◆ What to do:
These records need to be repeated exactly, every one of them.

◆ Source material:
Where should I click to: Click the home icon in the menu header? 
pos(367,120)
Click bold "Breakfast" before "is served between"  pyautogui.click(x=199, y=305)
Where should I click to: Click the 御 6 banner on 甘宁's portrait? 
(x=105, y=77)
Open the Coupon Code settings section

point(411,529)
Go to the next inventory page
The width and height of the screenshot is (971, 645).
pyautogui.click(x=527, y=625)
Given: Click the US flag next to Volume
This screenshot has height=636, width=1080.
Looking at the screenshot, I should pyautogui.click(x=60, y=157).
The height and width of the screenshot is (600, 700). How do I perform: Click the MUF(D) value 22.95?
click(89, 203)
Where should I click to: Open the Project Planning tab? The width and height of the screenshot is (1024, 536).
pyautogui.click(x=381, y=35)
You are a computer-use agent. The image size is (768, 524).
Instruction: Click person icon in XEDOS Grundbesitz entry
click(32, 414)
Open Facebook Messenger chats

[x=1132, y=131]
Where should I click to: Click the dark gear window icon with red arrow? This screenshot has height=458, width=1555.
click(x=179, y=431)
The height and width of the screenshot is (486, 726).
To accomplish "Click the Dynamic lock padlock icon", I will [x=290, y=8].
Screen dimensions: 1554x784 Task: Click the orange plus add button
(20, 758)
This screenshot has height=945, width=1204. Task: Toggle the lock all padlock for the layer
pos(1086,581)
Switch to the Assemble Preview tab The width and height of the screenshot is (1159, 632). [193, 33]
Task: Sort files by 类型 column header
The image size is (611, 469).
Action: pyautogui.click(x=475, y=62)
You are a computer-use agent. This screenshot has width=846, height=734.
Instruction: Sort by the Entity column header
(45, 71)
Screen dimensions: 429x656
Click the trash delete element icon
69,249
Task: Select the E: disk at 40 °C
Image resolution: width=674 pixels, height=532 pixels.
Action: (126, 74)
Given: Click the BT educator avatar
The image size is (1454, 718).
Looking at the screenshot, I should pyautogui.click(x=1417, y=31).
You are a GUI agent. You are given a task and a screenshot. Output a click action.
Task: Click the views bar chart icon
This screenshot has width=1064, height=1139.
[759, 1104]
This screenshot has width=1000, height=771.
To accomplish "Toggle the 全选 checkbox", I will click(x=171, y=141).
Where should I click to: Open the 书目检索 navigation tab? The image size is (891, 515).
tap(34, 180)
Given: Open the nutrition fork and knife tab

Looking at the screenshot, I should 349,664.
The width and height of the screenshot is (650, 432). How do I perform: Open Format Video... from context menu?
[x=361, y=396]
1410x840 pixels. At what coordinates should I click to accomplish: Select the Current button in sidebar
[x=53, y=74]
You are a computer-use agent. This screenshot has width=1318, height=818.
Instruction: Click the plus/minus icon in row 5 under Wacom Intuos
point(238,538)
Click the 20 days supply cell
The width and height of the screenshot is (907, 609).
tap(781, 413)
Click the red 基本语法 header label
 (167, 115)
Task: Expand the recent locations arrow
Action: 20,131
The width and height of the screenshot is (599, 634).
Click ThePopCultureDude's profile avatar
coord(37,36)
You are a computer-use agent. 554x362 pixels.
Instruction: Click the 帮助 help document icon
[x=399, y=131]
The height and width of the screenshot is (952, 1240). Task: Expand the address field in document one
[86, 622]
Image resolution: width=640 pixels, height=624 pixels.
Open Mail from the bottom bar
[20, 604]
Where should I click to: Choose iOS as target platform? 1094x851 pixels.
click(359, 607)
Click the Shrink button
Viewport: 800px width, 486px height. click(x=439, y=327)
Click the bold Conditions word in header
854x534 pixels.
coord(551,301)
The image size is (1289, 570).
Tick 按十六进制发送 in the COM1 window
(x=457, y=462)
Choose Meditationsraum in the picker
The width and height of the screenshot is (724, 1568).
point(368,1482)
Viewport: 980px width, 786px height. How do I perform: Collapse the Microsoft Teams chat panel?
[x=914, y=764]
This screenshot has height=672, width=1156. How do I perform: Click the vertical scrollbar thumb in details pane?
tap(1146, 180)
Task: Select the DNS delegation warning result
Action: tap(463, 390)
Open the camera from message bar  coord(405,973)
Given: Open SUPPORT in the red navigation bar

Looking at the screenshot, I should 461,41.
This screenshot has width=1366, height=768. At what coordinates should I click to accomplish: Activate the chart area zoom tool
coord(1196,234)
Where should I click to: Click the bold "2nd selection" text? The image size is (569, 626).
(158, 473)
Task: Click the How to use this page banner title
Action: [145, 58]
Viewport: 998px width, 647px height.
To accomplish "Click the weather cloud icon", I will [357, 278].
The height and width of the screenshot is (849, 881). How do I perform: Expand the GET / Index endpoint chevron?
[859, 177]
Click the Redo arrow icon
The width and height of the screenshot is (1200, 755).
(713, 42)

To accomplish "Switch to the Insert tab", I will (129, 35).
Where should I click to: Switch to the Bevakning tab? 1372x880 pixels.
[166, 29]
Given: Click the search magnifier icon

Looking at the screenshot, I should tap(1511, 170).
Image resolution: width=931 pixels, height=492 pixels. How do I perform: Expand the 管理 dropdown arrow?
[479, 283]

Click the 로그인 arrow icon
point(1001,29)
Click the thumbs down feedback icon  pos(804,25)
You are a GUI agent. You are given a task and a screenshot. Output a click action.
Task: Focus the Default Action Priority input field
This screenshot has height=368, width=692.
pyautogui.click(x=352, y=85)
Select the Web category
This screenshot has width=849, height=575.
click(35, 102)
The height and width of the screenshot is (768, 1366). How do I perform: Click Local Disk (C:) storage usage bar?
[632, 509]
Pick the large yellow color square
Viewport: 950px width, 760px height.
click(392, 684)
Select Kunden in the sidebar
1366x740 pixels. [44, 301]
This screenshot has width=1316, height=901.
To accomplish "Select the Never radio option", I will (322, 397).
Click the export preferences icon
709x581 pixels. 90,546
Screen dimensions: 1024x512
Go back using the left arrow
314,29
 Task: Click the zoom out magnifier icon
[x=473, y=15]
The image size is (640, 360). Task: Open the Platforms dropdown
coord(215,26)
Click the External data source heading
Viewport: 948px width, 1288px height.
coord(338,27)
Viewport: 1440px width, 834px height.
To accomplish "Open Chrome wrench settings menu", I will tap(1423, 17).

◆ Result:
Where should I click to: Click the home icon in the menu header? 
pos(367,120)
Click bold "Breakfast" before "is served between"  pyautogui.click(x=199, y=305)
Where should I click to: Click the 御 6 banner on 甘宁's portrait? 
(x=105, y=77)
Open the Coupon Code settings section

point(411,529)
Go to the next inventory page
The width and height of the screenshot is (971, 645).
pyautogui.click(x=527, y=625)
Given: Click the US flag next to Volume
This screenshot has height=636, width=1080.
Looking at the screenshot, I should pyautogui.click(x=60, y=157).
The height and width of the screenshot is (600, 700). How do I perform: Click the MUF(D) value 22.95?
click(89, 203)
Where should I click to: Open the Project Planning tab? The width and height of the screenshot is (1024, 536).
pyautogui.click(x=381, y=35)
You are a computer-use agent. The image size is (768, 524).
Instruction: Click person icon in XEDOS Grundbesitz entry
click(32, 414)
Open Facebook Messenger chats

[x=1132, y=131]
Where should I click to: Click the dark gear window icon with red arrow? This screenshot has height=458, width=1555.
click(x=179, y=431)
The height and width of the screenshot is (486, 726).
To accomplish "Click the Dynamic lock padlock icon", I will [x=290, y=8].
Screen dimensions: 1554x784 Task: Click the orange plus add button
(20, 758)
This screenshot has height=945, width=1204. Task: Toggle the lock all padlock for the layer
pos(1086,581)
Switch to the Assemble Preview tab The width and height of the screenshot is (1159, 632). [193, 33]
Task: Sort files by 类型 column header
The image size is (611, 469).
Action: pyautogui.click(x=475, y=62)
You are a computer-use agent. This screenshot has width=846, height=734.
Instruction: Sort by the Entity column header
(45, 71)
Screen dimensions: 429x656
Click the trash delete element icon
69,249
Task: Select the E: disk at 40 °C
Image resolution: width=674 pixels, height=532 pixels.
Action: (126, 74)
Given: Click the BT educator avatar
The image size is (1454, 718).
Looking at the screenshot, I should pyautogui.click(x=1417, y=31).
You are a GUI agent. You are given a task and a screenshot. Output a click action.
Task: Click the views bar chart icon
This screenshot has width=1064, height=1139.
[759, 1104]
This screenshot has width=1000, height=771.
To accomplish "Toggle the 全选 checkbox", I will click(x=171, y=141).
Where should I click to: Open the 书目检索 navigation tab? The image size is (891, 515).
tap(34, 180)
Given: Open the nutrition fork and knife tab

Looking at the screenshot, I should 349,664.
The width and height of the screenshot is (650, 432). How do I perform: Open Format Video... from context menu?
[x=361, y=396]
1410x840 pixels. At what coordinates should I click to accomplish: Select the Current button in sidebar
[x=53, y=74]
You are a computer-use agent. This screenshot has width=1318, height=818.
Instruction: Click the plus/minus icon in row 5 under Wacom Intuos
point(238,538)
Click the 20 days supply cell
The width and height of the screenshot is (907, 609).
tap(781, 413)
Click the red 基本语法 header label
 (167, 115)
Task: Expand the recent locations arrow
Action: 20,131
The width and height of the screenshot is (599, 634).
Click ThePopCultureDude's profile avatar
coord(37,36)
You are a computer-use agent. 554x362 pixels.
Instruction: Click the 帮助 help document icon
[x=399, y=131]
The height and width of the screenshot is (952, 1240). Task: Expand the address field in document one
[86, 622]
Image resolution: width=640 pixels, height=624 pixels.
Open Mail from the bottom bar
[20, 604]
Where should I click to: Choose iOS as target platform? 1094x851 pixels.
click(359, 607)
Click the Shrink button
Viewport: 800px width, 486px height. click(x=439, y=327)
Click the bold Conditions word in header
854x534 pixels.
coord(551,301)
The image size is (1289, 570).
Tick 按十六进制发送 in the COM1 window
(x=457, y=462)
Choose Meditationsraum in the picker
The width and height of the screenshot is (724, 1568).
point(368,1482)
Viewport: 980px width, 786px height. How do I perform: Collapse the Microsoft Teams chat panel?
[x=914, y=764]
This screenshot has height=672, width=1156. How do I perform: Click the vertical scrollbar thumb in details pane?
tap(1146, 180)
Task: Select the DNS delegation warning result
Action: tap(463, 390)
Open the camera from message bar  coord(405,973)
Given: Open SUPPORT in the red navigation bar

Looking at the screenshot, I should 461,41.
This screenshot has width=1366, height=768. At what coordinates should I click to accomplish: Activate the chart area zoom tool
coord(1196,234)
Where should I click to: Click the bold "2nd selection" text? The image size is (569, 626).
(158, 473)
Task: Click the How to use this page banner title
Action: [145, 58]
Viewport: 998px width, 647px height.
To accomplish "Click the weather cloud icon", I will [357, 278].
The height and width of the screenshot is (849, 881). How do I perform: Expand the GET / Index endpoint chevron?
[859, 177]
Click the Redo arrow icon
The width and height of the screenshot is (1200, 755).
(713, 42)

To accomplish "Switch to the Insert tab", I will (129, 35).
Where should I click to: Switch to the Bevakning tab? 1372x880 pixels.
[166, 29]
Given: Click the search magnifier icon

Looking at the screenshot, I should tap(1511, 170).
Image resolution: width=931 pixels, height=492 pixels. How do I perform: Expand the 管理 dropdown arrow?
[479, 283]

Click the 로그인 arrow icon
point(1001,29)
Click the thumbs down feedback icon  pos(804,25)
You are a GUI agent. You are given a task and a screenshot. Output a click action.
Task: Focus the Default Action Priority input field
This screenshot has height=368, width=692.
pyautogui.click(x=352, y=85)
Select the Web category
This screenshot has width=849, height=575.
click(35, 102)
The height and width of the screenshot is (768, 1366). How do I perform: Click Local Disk (C:) storage usage bar?
[632, 509]
Pick the large yellow color square
Viewport: 950px width, 760px height.
click(392, 684)
Select Kunden in the sidebar
1366x740 pixels. [44, 301]
This screenshot has width=1316, height=901.
To accomplish "Select the Never radio option", I will (322, 397).
Click the export preferences icon
709x581 pixels. 90,546
Screen dimensions: 1024x512
Go back using the left arrow
314,29
 Task: Click the zoom out magnifier icon
[x=473, y=15]
The image size is (640, 360). Task: Open the Platforms dropdown
coord(215,26)
Click the External data source heading
Viewport: 948px width, 1288px height.
coord(338,27)
Viewport: 1440px width, 834px height.
To accomplish "Open Chrome wrench settings menu", I will tap(1423, 17).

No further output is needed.